- **Text segment**:
☆ ☆ ☆ ☆ ☆

Deciphering the communications of electric fish in their native streams is not for the faint of heart. “Once in a while, there is a thunderstorm ten kilometers away, then at some point the water level of those streams rises by one meter in one hour or so,” says Jan Benda, a computational neuroscientist at the University of Tübingen in Germany. “Then we are in big trouble with our equipment.”
Even in the absence of extreme weather, given the normal heat and humidity levels at his team’s research sites in Panama and Columbia, “things break and then you sit there in the field and try to solder a wire back to something late at night,” he says, laughing. “You’re dreaming about your nice lab where everything is so easy.”
Benda was driven from his comfortable lab a few years ago by a gaping hole in the body of scientific knowledge: weakly electric fish, which use electricity to communicate but not to stun prey, are popular subjects for neuroscientists who want to know how vertebrate brains process sensory information, but few if any researchers had ever eavesdropped on the animals zap-chatting in nature. Gaining this type of insight into the behavior of a species studied for decades in the lab is “a massively important undertaking,” says Malcolm MacIver, a neuroscientist and engineer researching animal behavior at Northwestern University in Illinois.

☆ ☆ ☆ ☆ ☆

- **Work to complete**:
Extend the passage about studying weakly electric fish in their native streams, beginning after its final sentence.

- **Collected material**:
☆ ☆ ☆ ☆ ☆

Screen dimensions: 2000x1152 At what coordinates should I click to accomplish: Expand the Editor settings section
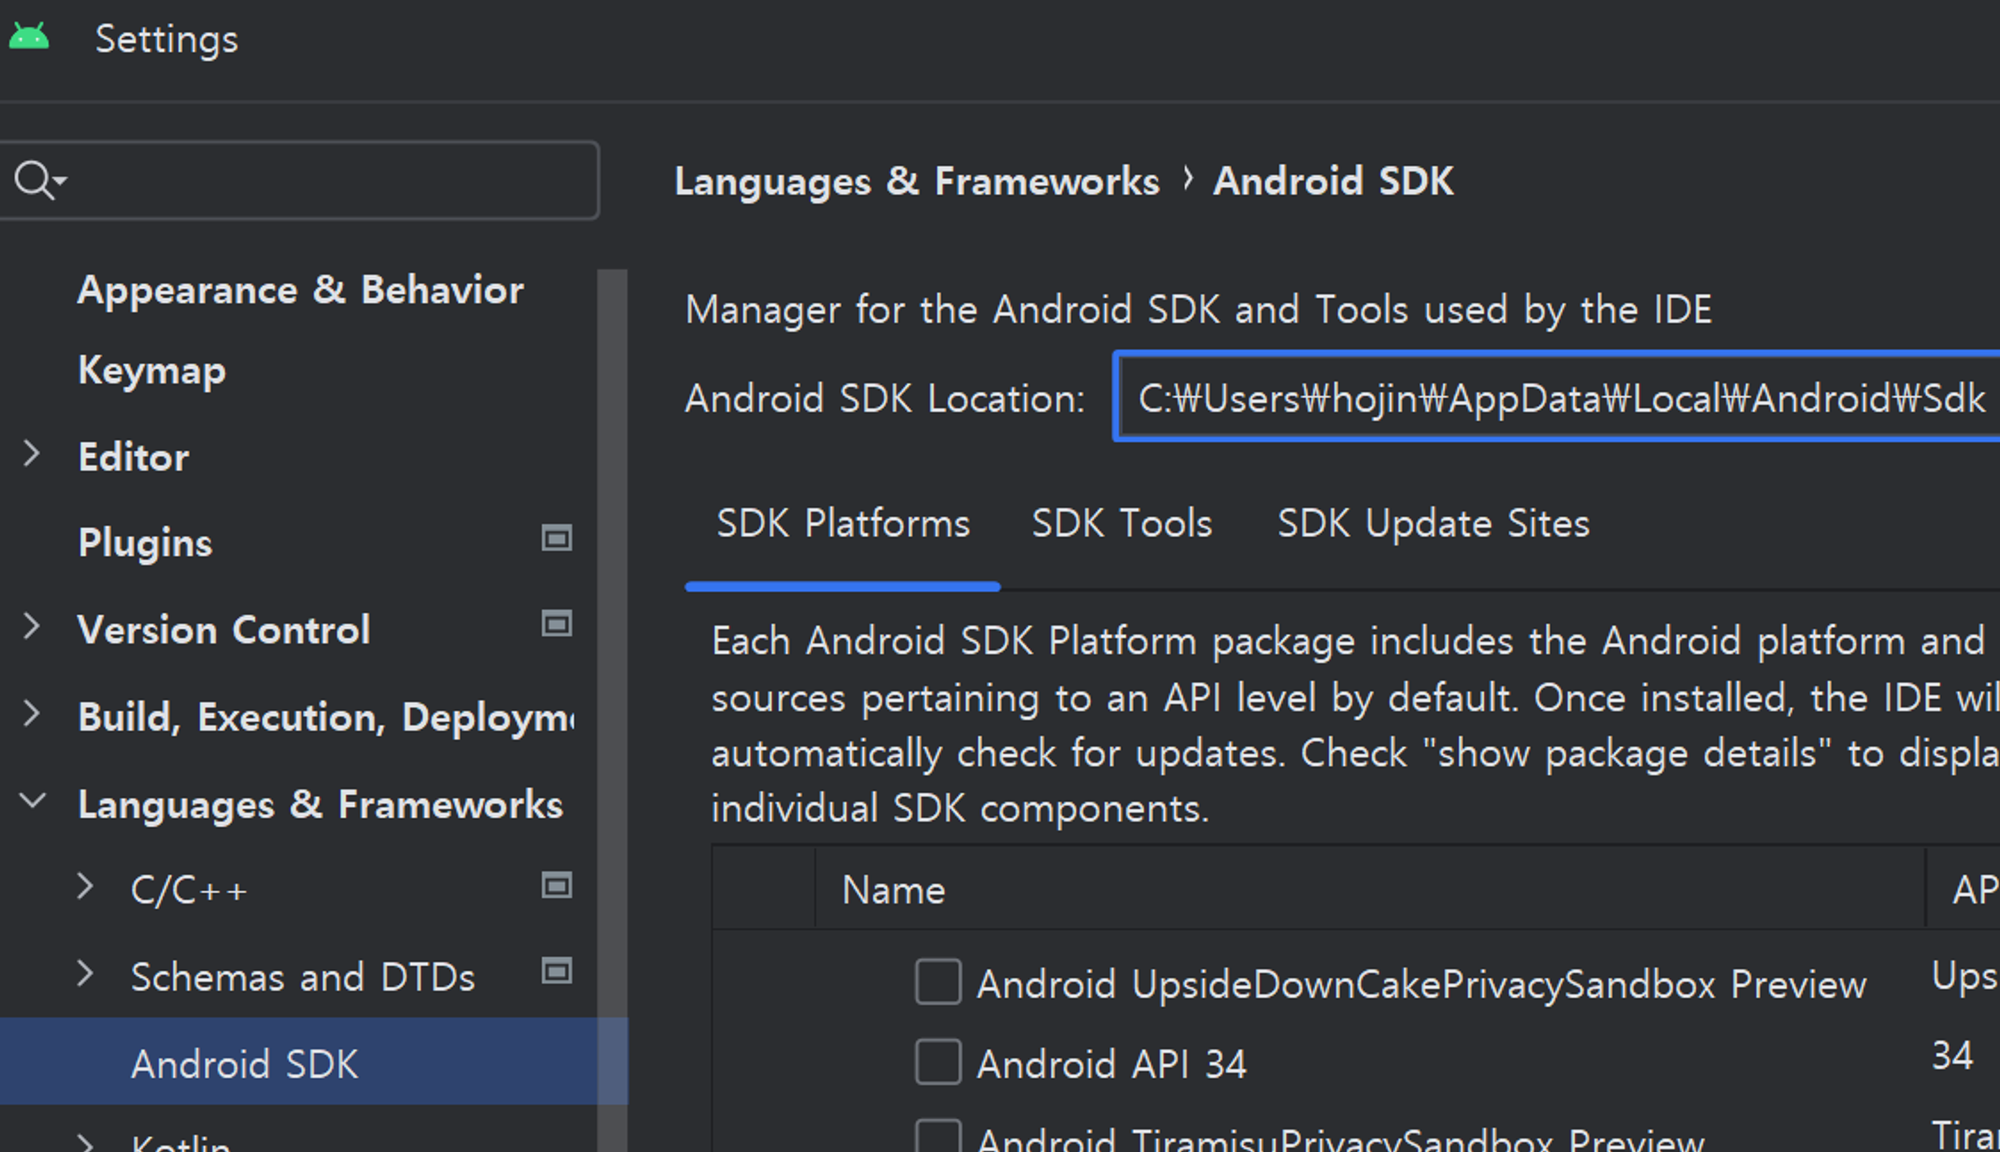32,455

☆ ☆ ☆ ☆ ☆

- **Expected output**:
To record the fishes’ communication, Benda’s team had spent years devising grid-like arrays of electric signal sensors, with an amplifier to magnify the signals, to submerge into shallow streams. Studying the fishes’ chatter this way is particularly appealing for neuroscientists, Benda explains, because data on electrical pulses, or “chirps,” can be used to discern what sensory information a given fish receives, and how it responds. Not only can the researchers measure any electrical signals a responding fish gives off, they can also infer any position changes it makes—each fish uses a specific frequency, and its location can be triangulated if multiple sensors are used.
It was a simple idea, but reeling in the data from jungle streams took some doing. “The Amazon is a real pain-in-the-butt place . . . to do research,” observes Eric Fortune, who studies the communications of songbirds and weakly electric fish at the New Jersey Institute of Technology and who has collaborated with one of the new paper’s authors, but was not involved in the current study. Fortune is intimately acquainted with the region’s difficulties, which can include fast-moving waters, hard-to-access sites, and unwelcoming human residents; he’s conducted a similar study of his own, not yet published, on a different fish species.
Once the logistical kinks were ironed out, Benda’s team crunched electrical signaling data collected in a short stretch of stream in Panama over several days. Their arrays had picked up the chatter of four different species, but the team homed in on the frequencies of just one, the gymnotiform knifefish (Apteronotus rostratus).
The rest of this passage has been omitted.